Even though it predominantly affects those over the age of 65, it is not a typical symptom of aging. Dementia will affect roughly 14 million Americans by the year 2060, according to the Centers for Disease Control and Prevention (CDC).
As we age, dementia affects our thinking and actions, making it one of the most common causes of impairment and reliance. Suppose, however, that you could halt the progression of this degenerative condition.
New study shows link between dementia and vitamin D deficiency
Dementia and vitamin D deficiency have been linked by new genetic research from the University of South Australia, which is a world-first study. According to the findings of this research, which looked at the relationship between vitamin D, brain imaging characteristics, and the risk of dementia and stroke:
Vitamin D deficiency has been linked to shrinkage of the brain’s volume and an increased risk of cognitive decline and a stroke. Vitamin D insufficiency is linked to dementia, according to genetic studies.
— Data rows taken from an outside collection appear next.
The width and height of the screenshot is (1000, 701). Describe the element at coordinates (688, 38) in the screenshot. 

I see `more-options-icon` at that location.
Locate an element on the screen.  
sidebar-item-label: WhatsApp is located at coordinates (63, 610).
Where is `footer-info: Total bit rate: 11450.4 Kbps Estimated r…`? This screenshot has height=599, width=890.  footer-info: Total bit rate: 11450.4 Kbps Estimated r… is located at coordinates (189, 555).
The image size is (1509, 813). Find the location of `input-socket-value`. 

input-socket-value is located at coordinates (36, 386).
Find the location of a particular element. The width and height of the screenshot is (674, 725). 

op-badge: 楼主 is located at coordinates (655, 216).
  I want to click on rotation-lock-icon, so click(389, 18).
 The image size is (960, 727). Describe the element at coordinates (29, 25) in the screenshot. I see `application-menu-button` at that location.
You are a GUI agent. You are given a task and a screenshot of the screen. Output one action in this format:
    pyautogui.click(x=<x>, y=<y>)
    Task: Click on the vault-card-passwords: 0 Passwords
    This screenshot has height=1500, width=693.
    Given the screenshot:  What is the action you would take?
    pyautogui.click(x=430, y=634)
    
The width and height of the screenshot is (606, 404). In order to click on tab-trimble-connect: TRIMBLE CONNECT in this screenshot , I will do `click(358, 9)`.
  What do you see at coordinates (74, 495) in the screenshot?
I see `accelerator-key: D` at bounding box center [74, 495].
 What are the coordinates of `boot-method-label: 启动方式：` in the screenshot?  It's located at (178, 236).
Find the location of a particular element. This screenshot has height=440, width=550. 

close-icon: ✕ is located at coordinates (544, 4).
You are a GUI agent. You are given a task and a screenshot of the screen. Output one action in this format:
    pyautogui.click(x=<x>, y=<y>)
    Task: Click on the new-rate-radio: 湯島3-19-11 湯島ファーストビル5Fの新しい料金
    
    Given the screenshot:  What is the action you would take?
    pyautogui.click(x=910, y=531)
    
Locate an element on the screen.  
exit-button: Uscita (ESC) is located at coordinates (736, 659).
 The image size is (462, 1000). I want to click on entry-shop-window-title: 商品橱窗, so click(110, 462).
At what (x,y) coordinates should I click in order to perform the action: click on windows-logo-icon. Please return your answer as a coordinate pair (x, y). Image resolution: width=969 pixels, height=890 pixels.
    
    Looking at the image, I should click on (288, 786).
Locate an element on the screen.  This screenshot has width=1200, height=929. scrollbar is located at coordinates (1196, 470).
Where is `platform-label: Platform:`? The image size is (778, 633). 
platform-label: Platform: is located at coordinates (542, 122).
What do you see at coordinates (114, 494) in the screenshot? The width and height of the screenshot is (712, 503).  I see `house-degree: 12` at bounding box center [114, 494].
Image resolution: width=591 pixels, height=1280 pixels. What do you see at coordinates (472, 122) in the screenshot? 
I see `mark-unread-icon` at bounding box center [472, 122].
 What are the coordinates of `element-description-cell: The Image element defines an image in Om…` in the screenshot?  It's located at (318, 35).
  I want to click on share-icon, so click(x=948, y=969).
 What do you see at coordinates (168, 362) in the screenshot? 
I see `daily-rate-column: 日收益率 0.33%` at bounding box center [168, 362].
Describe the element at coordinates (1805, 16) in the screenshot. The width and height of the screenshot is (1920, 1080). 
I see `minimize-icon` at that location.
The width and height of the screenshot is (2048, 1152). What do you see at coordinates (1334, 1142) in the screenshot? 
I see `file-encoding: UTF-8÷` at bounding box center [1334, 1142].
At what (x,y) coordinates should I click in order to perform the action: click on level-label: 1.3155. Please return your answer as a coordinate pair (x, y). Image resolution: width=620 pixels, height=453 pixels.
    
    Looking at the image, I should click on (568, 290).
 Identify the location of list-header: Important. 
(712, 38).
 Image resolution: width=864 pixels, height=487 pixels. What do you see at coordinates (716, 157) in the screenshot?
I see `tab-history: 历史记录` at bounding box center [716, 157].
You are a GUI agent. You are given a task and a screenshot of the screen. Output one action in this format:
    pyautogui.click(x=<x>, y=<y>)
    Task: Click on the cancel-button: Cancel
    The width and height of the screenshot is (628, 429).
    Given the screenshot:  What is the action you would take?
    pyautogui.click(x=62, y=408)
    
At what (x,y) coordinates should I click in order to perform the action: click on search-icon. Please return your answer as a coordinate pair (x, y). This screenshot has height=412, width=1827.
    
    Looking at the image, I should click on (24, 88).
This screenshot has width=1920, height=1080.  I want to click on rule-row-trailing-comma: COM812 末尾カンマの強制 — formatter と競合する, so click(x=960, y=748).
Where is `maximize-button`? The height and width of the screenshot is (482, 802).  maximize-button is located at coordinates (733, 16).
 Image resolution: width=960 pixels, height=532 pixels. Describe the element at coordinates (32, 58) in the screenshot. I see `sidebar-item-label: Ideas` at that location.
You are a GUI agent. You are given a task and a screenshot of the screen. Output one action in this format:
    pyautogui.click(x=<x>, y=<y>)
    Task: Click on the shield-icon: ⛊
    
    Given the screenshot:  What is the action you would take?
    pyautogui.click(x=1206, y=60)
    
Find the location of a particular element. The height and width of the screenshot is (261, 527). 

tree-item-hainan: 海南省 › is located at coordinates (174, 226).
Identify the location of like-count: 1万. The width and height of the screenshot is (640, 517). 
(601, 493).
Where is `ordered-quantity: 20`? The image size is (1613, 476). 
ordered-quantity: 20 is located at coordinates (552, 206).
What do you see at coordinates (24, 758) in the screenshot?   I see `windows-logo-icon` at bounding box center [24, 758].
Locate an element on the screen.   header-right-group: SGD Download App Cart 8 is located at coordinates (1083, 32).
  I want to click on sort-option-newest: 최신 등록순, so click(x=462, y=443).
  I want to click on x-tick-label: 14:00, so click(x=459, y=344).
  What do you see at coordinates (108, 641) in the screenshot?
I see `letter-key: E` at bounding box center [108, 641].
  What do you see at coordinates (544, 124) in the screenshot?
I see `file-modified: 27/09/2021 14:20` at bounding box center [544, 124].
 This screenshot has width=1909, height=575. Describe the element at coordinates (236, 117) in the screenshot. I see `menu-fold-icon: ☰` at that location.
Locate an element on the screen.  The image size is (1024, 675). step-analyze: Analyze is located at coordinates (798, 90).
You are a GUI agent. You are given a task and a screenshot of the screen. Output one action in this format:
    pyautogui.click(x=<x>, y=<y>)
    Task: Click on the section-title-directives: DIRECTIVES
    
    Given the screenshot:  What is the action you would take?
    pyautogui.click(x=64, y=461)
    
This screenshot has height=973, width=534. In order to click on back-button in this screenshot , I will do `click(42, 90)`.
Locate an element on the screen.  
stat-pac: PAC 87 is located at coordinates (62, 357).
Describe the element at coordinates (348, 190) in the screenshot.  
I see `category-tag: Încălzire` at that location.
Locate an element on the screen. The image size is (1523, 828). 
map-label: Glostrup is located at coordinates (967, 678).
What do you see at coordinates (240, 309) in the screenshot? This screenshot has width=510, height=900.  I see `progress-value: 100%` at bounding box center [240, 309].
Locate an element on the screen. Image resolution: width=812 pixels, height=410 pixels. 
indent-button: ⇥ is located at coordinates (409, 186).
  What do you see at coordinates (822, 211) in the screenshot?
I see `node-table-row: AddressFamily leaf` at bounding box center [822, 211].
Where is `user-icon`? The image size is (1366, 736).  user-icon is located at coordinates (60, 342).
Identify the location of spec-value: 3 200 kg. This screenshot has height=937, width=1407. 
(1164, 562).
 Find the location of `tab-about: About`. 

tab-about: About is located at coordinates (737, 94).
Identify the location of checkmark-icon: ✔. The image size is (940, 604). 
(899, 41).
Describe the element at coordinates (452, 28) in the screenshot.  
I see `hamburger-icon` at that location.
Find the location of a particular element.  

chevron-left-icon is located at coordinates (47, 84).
Some communities may be able to prevent up to 17% of dementia cases by raising everyone’s vitamin D levels to normal levels (50 nmol/L).
Alzheimer’s disease, often known as Alzheimer’s disease or dementia, is a degenerative brain disease that worsens with time. Dementia is the second greatest cause of mortality in Australia, affecting an estimated 487,500 people. As many as 55 million individuals worldwide suffer from Alzheimer’s disease, with an estimated 10 million new cases identified each year.
Insufficient levels of vitamin D (25 nmol/L) have been linked to an increased risk of Alzheimer’s disease and stroke in a genetic analysis that assessed data from 294,514 persons in the UK Biobank. Neuroimaging results, dementia, and stroke all had their underlying causality tested by nonlinear Mendelian randomization (MR), a technique that uses measurable variation in genes in order to determine the cause of a modifiable exposure.